Convert the entire listing below into a numbered list, leaving out any blank lines.

** START OF MATERIAL **

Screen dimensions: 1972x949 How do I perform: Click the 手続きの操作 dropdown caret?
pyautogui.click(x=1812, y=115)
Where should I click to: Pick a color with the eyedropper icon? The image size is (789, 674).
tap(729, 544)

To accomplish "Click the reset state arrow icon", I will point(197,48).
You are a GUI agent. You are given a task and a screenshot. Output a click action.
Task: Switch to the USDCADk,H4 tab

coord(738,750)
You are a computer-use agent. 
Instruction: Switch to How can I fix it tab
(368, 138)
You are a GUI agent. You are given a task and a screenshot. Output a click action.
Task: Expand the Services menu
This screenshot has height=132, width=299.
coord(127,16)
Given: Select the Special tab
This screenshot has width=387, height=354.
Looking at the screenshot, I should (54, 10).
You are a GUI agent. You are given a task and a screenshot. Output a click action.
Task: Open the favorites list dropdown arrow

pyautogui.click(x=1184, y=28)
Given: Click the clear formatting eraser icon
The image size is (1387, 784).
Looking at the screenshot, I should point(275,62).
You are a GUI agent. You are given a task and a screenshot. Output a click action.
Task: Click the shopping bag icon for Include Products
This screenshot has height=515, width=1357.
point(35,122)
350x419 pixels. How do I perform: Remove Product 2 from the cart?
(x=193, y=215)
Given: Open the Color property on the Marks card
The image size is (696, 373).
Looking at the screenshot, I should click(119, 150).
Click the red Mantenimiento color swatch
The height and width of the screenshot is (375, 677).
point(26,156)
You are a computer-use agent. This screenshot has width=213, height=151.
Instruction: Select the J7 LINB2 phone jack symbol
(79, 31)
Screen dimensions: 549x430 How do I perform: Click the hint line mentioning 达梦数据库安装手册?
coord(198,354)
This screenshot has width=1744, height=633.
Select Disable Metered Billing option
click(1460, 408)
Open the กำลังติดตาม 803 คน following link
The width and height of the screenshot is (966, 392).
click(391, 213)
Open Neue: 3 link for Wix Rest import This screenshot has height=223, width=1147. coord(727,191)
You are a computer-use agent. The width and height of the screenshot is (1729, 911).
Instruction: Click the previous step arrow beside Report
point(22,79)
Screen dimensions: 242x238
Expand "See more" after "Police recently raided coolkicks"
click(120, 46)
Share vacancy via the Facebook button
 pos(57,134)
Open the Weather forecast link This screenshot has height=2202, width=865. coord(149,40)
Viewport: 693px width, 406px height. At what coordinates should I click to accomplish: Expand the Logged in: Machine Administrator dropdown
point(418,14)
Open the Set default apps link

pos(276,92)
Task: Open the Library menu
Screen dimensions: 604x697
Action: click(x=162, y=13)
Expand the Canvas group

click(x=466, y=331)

** END OF MATERIAL **

**TASK RESPONSE**
1. Screen dimensions: 1972x949 How do I perform: Click the 手続きの操作 dropdown caret?
2. pyautogui.click(x=1812, y=115)
3. Where should I click to: Pick a color with the eyedropper icon? The image size is (789, 674).
4. tap(729, 544)
5. To accomplish "Click the reset state arrow icon", I will point(197,48).
6. You are a GUI agent. You are given a task and a screenshot. Output a click action.
7. Task: Switch to the USDCADk,H4 tab
8. coord(738,750)
9. You are a computer-use agent. 
10. Instruction: Switch to How can I fix it tab
11. (368, 138)
12. You are a GUI agent. You are given a task and a screenshot. Output a click action.
13. Task: Expand the Services menu
14. This screenshot has height=132, width=299.
15. coord(127,16)
16. Given: Select the Special tab
17. This screenshot has width=387, height=354.
18. Looking at the screenshot, I should (54, 10).
19. You are a GUI agent. You are given a task and a screenshot. Output a click action.
20. Task: Open the favorites list dropdown arrow
21. pyautogui.click(x=1184, y=28)
22. Given: Click the clear formatting eraser icon
23. The image size is (1387, 784).
24. Looking at the screenshot, I should point(275,62).
25. You are a GUI agent. You are given a task and a screenshot. Output a click action.
26. Task: Click the shopping bag icon for Include Products
27. This screenshot has height=515, width=1357.
28. point(35,122)
29. 350x419 pixels. How do I perform: Remove Product 2 from the cart?
30. (x=193, y=215)
31. Given: Open the Color property on the Marks card
32. The image size is (696, 373).
33. Looking at the screenshot, I should click(119, 150).
34. Click the red Mantenimiento color swatch
35. The height and width of the screenshot is (375, 677).
36. point(26,156)
37. You are a computer-use agent. This screenshot has width=213, height=151.
38. Instruction: Select the J7 LINB2 phone jack symbol
39. (79, 31)
40. Screen dimensions: 549x430 How do I perform: Click the hint line mentioning 达梦数据库安装手册?
41. coord(198,354)
42. This screenshot has width=1744, height=633.
43. Select Disable Metered Billing option
44. click(1460, 408)
45. Open the กำลังติดตาม 803 คน following link
46. The width and height of the screenshot is (966, 392).
47. click(391, 213)
48. Open Neue: 3 link for Wix Rest import This screenshot has height=223, width=1147. coord(727,191)
49. You are a computer-use agent. The width and height of the screenshot is (1729, 911).
50. Instruction: Click the previous step arrow beside Report
51. point(22,79)
52. Screen dimensions: 242x238
53. Expand "See more" after "Police recently raided coolkicks"
54. click(120, 46)
55. Share vacancy via the Facebook button
56.  pos(57,134)
57. Open the Weather forecast link This screenshot has height=2202, width=865. coord(149,40)
58. Viewport: 693px width, 406px height. At what coordinates should I click to accomplish: Expand the Logged in: Machine Administrator dropdown
59. point(418,14)
60. Open the Set default apps link
61. pos(276,92)
62. Task: Open the Library menu
63. Screen dimensions: 604x697
64. Action: click(x=162, y=13)
65. Expand the Canvas group
66. click(x=466, y=331)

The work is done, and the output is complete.